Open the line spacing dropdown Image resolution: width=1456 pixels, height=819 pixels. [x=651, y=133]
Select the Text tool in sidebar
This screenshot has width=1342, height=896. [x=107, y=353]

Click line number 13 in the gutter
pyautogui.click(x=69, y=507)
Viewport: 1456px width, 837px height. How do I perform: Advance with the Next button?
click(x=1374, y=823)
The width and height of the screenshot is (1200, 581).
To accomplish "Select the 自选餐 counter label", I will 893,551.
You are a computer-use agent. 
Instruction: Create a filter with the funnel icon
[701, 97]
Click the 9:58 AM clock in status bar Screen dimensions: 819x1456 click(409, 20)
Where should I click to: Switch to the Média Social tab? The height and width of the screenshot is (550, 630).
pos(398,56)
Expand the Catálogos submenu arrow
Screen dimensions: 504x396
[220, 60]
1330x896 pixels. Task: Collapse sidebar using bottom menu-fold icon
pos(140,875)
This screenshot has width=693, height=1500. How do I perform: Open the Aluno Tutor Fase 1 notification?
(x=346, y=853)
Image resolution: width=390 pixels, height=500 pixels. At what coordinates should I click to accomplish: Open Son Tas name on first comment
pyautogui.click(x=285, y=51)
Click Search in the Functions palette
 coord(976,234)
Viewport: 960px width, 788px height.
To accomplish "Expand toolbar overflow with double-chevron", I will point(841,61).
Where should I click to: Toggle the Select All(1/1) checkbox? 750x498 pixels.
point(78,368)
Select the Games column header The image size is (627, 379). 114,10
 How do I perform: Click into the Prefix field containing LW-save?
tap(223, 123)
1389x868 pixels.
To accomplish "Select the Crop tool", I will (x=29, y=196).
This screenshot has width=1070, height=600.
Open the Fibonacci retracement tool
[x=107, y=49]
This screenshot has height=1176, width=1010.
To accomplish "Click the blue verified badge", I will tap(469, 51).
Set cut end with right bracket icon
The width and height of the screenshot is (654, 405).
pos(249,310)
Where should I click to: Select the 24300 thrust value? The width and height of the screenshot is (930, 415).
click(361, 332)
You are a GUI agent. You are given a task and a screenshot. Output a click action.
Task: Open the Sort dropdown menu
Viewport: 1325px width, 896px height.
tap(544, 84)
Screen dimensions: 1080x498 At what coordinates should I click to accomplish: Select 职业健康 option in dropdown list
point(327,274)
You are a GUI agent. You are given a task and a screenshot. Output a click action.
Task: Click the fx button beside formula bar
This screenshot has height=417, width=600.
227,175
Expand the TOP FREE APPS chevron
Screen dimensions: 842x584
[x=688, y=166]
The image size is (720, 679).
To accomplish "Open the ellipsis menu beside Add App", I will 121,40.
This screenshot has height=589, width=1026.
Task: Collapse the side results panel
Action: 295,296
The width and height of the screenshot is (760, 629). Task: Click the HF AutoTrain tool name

──────

DESCRIPTION OF THE TASK →
Copy these entries word for word, all of them.

OUTPUT BELOW →
Open the line spacing dropdown Image resolution: width=1456 pixels, height=819 pixels. [x=651, y=133]
Select the Text tool in sidebar
This screenshot has width=1342, height=896. [x=107, y=353]

Click line number 13 in the gutter
pyautogui.click(x=69, y=507)
Viewport: 1456px width, 837px height. How do I perform: Advance with the Next button?
click(x=1374, y=823)
The width and height of the screenshot is (1200, 581).
To accomplish "Select the 自选餐 counter label", I will 893,551.
You are a computer-use agent. 
Instruction: Create a filter with the funnel icon
[701, 97]
Click the 9:58 AM clock in status bar Screen dimensions: 819x1456 click(409, 20)
Where should I click to: Switch to the Média Social tab? The height and width of the screenshot is (550, 630).
pos(398,56)
Expand the Catálogos submenu arrow
Screen dimensions: 504x396
[220, 60]
1330x896 pixels. Task: Collapse sidebar using bottom menu-fold icon
pos(140,875)
This screenshot has width=693, height=1500. How do I perform: Open the Aluno Tutor Fase 1 notification?
(x=346, y=853)
Image resolution: width=390 pixels, height=500 pixels. At what coordinates should I click to accomplish: Open Son Tas name on first comment
pyautogui.click(x=285, y=51)
Click Search in the Functions palette
 coord(976,234)
Viewport: 960px width, 788px height.
To accomplish "Expand toolbar overflow with double-chevron", I will point(841,61).
Where should I click to: Toggle the Select All(1/1) checkbox? 750x498 pixels.
point(78,368)
Select the Games column header The image size is (627, 379). 114,10
 How do I perform: Click into the Prefix field containing LW-save?
tap(223, 123)
1389x868 pixels.
To accomplish "Select the Crop tool", I will (x=29, y=196).
This screenshot has width=1070, height=600.
Open the Fibonacci retracement tool
[x=107, y=49]
This screenshot has height=1176, width=1010.
To accomplish "Click the blue verified badge", I will tap(469, 51).
Set cut end with right bracket icon
The width and height of the screenshot is (654, 405).
pos(249,310)
Where should I click to: Select the 24300 thrust value? The width and height of the screenshot is (930, 415).
click(361, 332)
You are a GUI agent. You are given a task and a screenshot. Output a click action.
Task: Open the Sort dropdown menu
Viewport: 1325px width, 896px height.
tap(544, 84)
Screen dimensions: 1080x498 At what coordinates should I click to accomplish: Select 职业健康 option in dropdown list
point(327,274)
You are a GUI agent. You are given a task and a screenshot. Output a click action.
Task: Click the fx button beside formula bar
This screenshot has height=417, width=600.
227,175
Expand the TOP FREE APPS chevron
Screen dimensions: 842x584
[x=688, y=166]
The image size is (720, 679).
To accomplish "Open the ellipsis menu beside Add App", I will 121,40.
This screenshot has height=589, width=1026.
Task: Collapse the side results panel
Action: 295,296
The width and height of the screenshot is (760, 629). Task: Click the HF AutoTrain tool name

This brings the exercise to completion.